Obviously, as defined by XML spec, this causes XML parser used
at client side to abort. Even if it didn't (which means non-compliant
parser), the chance for client to show/handle filename correctly
is scarce.
[Problem in MOVE operation]
Another problem arises when client tries to rename file.
To rename file, client sends out request in following format:
MOVE /<old-non-ascii-filename> HTTP/1.1
Destination: /<new-non-ascii-filename>
This is a same problem as PUT operation problem. Client simply
passes filenames in its platform-local encoding (or url-escaped
string of that), and server just cannot handle it.
[Possible Solution]
Solution to this interoperability problem is rather straight-
forward. Practically there're two ways to do it:
1. Always pass charset information. You can also you charset
encoding scheme which contains such information by default.
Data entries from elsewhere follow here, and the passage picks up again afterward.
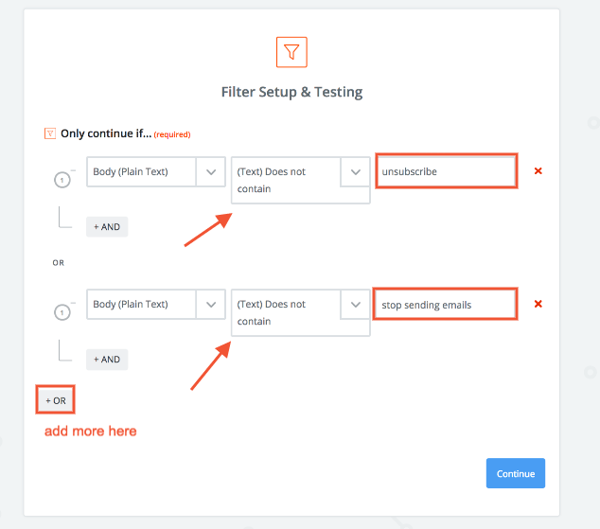The height and width of the screenshot is (529, 600).
Task: Expand the Body (Plain Text) chevron in second rule
Action: [x=210, y=305]
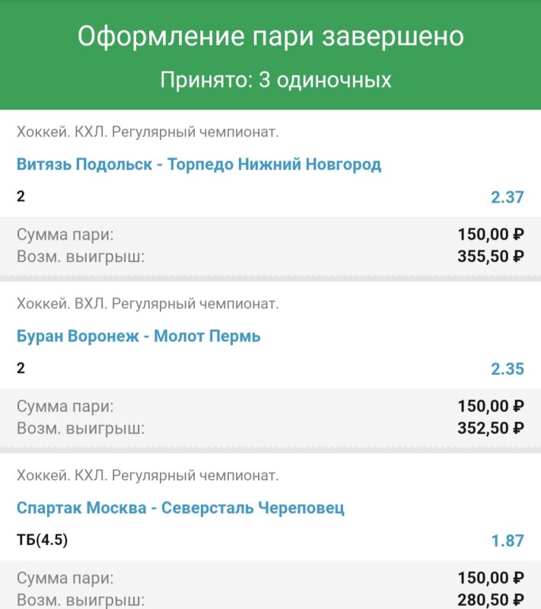Viewport: 541px width, 609px height.
Task: Click the 2.35 odds value
Action: coord(507,369)
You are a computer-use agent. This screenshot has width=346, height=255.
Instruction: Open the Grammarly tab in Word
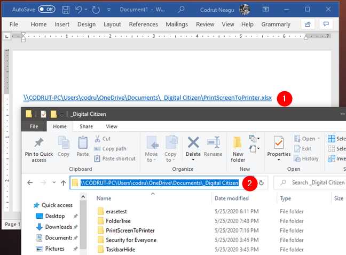pos(276,25)
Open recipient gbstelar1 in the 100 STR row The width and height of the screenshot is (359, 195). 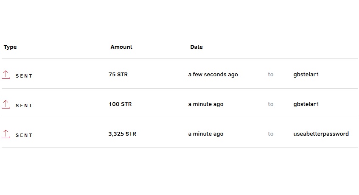[306, 104]
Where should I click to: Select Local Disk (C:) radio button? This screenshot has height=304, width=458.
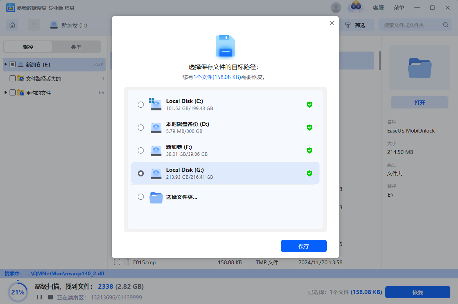coord(141,105)
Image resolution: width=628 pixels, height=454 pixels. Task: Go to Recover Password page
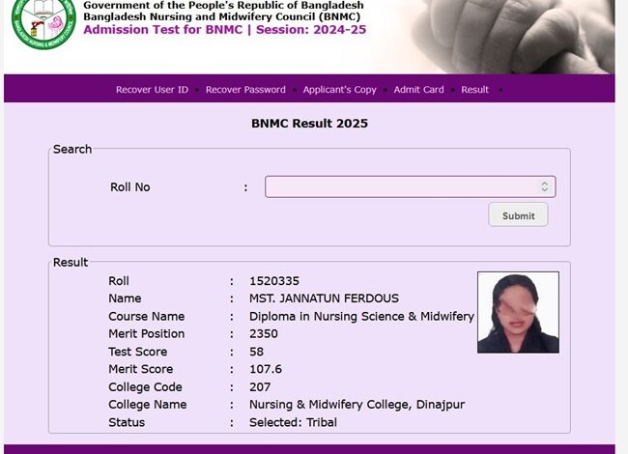point(245,90)
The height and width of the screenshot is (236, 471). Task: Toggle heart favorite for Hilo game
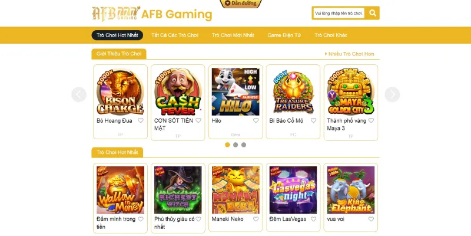pos(256,120)
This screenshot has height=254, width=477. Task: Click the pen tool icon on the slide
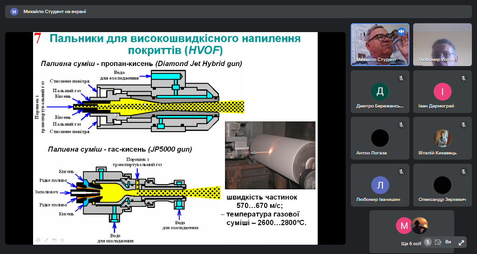(46, 240)
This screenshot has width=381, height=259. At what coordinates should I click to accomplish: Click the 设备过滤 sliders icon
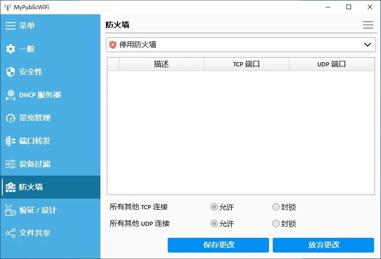point(11,164)
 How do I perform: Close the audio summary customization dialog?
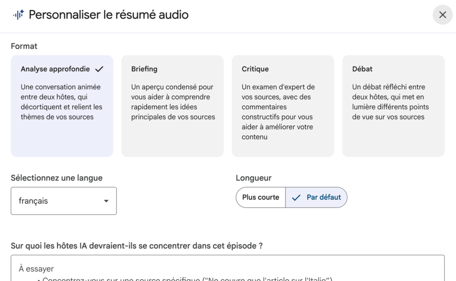442,15
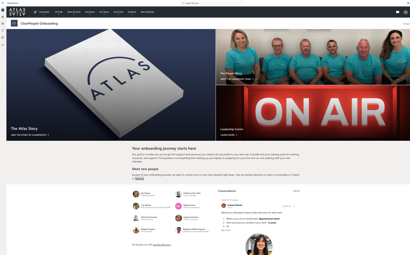Open the chat bubble icon in header
Screen dimensions: 410x255
(x=397, y=12)
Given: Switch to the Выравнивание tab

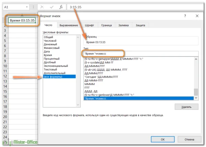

With proper charset information, both client and server
can interoperate safely by converting encoding whenever
needed.
2. Always use single charset encoding, which can describe any
character in any language.
Though current Unicode standard has many pitfalls and has been
criticized by many people working on i18n issue, this is
obviously a faster way because you don't have to know anything
about charset encoding.
While XML took the way to support both schemes, many protocols (DNS,
HTTP, etc) seem to be going with method #2.
So if you're implementing WebDAV client/server and want to do a
quick hack to support i18n filename, try
a. Always convert outgoing string to UTF-8 (and url-escape
it whenever needed).
b. Always convert incoming string to platform-local encoding.
If both client and server do the same, they will be interoperable.
=cut
|